▸ **Material supplied**:
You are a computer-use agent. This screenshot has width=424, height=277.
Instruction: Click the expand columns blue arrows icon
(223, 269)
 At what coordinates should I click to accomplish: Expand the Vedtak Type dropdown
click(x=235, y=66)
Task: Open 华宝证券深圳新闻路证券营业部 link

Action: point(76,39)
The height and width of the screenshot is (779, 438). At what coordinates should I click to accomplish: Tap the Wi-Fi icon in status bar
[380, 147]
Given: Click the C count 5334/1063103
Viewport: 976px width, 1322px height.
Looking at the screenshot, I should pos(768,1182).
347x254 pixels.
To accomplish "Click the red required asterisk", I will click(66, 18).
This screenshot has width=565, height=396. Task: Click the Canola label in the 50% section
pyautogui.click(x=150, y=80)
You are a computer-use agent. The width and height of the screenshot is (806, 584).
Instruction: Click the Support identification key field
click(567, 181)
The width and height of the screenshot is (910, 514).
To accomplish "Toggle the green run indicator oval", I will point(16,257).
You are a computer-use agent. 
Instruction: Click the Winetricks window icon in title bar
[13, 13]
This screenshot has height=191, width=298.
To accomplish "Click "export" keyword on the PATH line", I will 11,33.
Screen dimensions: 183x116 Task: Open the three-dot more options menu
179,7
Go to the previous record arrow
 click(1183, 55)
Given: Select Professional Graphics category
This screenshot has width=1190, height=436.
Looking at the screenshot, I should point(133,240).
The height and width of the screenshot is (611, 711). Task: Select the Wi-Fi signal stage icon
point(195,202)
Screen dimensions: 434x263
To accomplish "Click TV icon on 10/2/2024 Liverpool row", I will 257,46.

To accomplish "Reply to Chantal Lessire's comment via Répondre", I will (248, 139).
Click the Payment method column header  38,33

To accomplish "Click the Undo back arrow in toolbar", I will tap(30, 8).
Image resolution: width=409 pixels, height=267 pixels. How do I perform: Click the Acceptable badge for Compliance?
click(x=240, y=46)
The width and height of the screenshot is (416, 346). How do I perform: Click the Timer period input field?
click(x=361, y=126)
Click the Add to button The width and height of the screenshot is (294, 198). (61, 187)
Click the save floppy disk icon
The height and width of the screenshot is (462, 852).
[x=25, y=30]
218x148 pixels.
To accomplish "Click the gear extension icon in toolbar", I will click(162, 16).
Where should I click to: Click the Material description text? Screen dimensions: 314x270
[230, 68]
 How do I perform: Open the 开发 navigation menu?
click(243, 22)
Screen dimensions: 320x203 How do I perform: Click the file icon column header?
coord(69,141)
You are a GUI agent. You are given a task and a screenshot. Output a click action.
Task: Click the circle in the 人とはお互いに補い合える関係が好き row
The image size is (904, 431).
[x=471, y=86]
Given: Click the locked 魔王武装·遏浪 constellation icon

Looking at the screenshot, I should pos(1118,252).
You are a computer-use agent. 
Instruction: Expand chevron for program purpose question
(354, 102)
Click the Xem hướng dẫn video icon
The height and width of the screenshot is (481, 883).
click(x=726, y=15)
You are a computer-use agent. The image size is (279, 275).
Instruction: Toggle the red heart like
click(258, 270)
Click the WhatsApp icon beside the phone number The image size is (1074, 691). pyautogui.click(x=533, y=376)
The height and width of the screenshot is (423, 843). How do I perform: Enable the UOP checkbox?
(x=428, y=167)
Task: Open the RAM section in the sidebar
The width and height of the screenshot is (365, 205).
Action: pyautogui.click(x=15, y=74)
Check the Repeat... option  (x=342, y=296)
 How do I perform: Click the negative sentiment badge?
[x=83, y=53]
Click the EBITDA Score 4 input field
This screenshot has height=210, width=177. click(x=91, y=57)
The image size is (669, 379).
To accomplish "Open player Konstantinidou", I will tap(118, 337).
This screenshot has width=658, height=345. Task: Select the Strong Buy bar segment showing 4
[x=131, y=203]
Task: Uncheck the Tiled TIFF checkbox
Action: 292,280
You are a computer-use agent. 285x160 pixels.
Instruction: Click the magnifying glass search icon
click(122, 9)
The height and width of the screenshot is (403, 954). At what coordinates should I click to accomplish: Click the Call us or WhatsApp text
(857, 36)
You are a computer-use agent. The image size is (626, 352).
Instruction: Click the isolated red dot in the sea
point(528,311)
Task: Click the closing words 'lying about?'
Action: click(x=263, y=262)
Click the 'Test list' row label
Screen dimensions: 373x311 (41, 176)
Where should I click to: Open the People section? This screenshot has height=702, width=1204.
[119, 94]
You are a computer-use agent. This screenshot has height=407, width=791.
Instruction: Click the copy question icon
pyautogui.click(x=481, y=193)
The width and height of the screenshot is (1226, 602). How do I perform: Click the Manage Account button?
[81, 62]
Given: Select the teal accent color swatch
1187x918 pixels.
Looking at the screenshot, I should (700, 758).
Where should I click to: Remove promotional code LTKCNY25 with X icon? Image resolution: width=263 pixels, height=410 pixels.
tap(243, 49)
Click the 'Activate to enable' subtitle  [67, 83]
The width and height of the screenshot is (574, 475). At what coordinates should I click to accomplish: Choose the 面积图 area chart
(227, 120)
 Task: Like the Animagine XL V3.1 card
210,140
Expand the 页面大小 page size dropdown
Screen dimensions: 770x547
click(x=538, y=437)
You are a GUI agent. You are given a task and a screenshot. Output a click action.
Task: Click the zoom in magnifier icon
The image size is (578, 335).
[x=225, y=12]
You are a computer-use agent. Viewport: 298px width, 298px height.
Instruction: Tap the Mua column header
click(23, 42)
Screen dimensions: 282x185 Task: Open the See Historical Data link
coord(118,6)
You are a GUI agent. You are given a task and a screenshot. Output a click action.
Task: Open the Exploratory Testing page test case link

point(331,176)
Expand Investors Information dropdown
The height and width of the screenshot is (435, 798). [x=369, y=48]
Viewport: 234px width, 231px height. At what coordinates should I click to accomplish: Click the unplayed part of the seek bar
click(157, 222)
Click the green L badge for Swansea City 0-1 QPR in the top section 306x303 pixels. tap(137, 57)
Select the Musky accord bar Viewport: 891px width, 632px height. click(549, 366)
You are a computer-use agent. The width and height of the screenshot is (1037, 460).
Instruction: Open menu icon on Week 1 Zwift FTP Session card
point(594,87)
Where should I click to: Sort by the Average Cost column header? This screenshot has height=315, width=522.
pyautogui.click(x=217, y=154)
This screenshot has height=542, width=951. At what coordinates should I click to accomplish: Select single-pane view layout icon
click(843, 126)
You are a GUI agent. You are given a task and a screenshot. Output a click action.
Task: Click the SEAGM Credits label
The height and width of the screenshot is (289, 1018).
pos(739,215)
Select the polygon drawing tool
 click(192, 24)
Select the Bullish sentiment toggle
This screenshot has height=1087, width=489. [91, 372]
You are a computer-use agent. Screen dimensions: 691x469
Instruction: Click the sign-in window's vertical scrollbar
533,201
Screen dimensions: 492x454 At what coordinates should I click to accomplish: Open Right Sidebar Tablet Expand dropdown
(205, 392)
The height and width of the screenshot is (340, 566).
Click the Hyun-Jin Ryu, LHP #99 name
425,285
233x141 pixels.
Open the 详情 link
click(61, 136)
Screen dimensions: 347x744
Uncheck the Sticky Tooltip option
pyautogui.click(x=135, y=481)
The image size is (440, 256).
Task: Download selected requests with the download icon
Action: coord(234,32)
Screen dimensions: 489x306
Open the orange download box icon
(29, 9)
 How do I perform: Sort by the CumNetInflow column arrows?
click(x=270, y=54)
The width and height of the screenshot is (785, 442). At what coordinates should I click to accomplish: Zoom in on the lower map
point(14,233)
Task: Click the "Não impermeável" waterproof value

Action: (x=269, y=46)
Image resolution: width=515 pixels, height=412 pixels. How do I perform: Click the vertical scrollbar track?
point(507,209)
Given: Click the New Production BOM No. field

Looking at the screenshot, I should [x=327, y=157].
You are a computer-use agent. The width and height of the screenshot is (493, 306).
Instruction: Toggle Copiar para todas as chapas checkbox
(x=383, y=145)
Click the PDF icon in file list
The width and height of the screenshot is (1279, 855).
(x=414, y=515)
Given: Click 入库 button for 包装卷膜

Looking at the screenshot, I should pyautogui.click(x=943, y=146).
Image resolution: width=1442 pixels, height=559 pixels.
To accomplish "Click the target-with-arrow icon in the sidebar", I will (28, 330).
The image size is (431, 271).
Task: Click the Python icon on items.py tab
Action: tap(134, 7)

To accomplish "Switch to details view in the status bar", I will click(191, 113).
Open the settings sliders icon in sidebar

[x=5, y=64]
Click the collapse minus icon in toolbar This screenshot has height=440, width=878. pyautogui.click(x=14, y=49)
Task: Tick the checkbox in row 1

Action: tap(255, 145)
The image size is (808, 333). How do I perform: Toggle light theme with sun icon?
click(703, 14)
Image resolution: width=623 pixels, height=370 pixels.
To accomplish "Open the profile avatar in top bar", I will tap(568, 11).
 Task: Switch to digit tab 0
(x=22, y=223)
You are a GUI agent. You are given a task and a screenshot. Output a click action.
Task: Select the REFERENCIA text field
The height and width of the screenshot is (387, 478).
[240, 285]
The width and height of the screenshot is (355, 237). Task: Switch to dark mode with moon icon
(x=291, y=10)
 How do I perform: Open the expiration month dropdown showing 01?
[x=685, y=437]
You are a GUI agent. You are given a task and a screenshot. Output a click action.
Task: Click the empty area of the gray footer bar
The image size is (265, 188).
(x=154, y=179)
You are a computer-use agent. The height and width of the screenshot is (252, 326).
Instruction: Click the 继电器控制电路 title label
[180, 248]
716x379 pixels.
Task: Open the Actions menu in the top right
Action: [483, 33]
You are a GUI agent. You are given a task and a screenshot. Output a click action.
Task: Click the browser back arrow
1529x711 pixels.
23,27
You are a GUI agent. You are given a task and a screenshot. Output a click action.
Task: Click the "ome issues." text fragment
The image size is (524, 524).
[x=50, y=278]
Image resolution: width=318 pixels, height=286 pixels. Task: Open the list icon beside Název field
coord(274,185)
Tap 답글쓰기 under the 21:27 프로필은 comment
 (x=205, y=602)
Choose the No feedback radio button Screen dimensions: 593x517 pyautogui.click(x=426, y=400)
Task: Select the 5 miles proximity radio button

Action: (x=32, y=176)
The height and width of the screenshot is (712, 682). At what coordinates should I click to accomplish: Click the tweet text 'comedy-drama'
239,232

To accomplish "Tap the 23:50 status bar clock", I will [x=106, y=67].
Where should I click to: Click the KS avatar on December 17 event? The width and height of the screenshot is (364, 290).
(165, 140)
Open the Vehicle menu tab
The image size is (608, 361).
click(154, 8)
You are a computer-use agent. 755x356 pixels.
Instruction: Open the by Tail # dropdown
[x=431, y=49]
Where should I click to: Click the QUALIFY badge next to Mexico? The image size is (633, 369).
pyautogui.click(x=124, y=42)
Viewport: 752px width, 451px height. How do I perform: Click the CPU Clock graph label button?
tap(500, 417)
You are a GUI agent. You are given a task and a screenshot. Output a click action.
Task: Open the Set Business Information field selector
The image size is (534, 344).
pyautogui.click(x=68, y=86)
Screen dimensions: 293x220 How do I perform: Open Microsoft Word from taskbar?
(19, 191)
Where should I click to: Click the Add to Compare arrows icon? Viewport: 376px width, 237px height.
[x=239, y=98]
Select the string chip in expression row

▸ **Prompt**: From the records above, copy each line in which the string "toolbar" occurs.

▸ **Answer to this task**:
To accomplish "Click the Undo back arrow in toolbar", I will tap(30, 8).
To accomplish "Click the gear extension icon in toolbar", I will click(162, 16).
Click the collapse minus icon in toolbar This screenshot has height=440, width=878. pyautogui.click(x=14, y=49)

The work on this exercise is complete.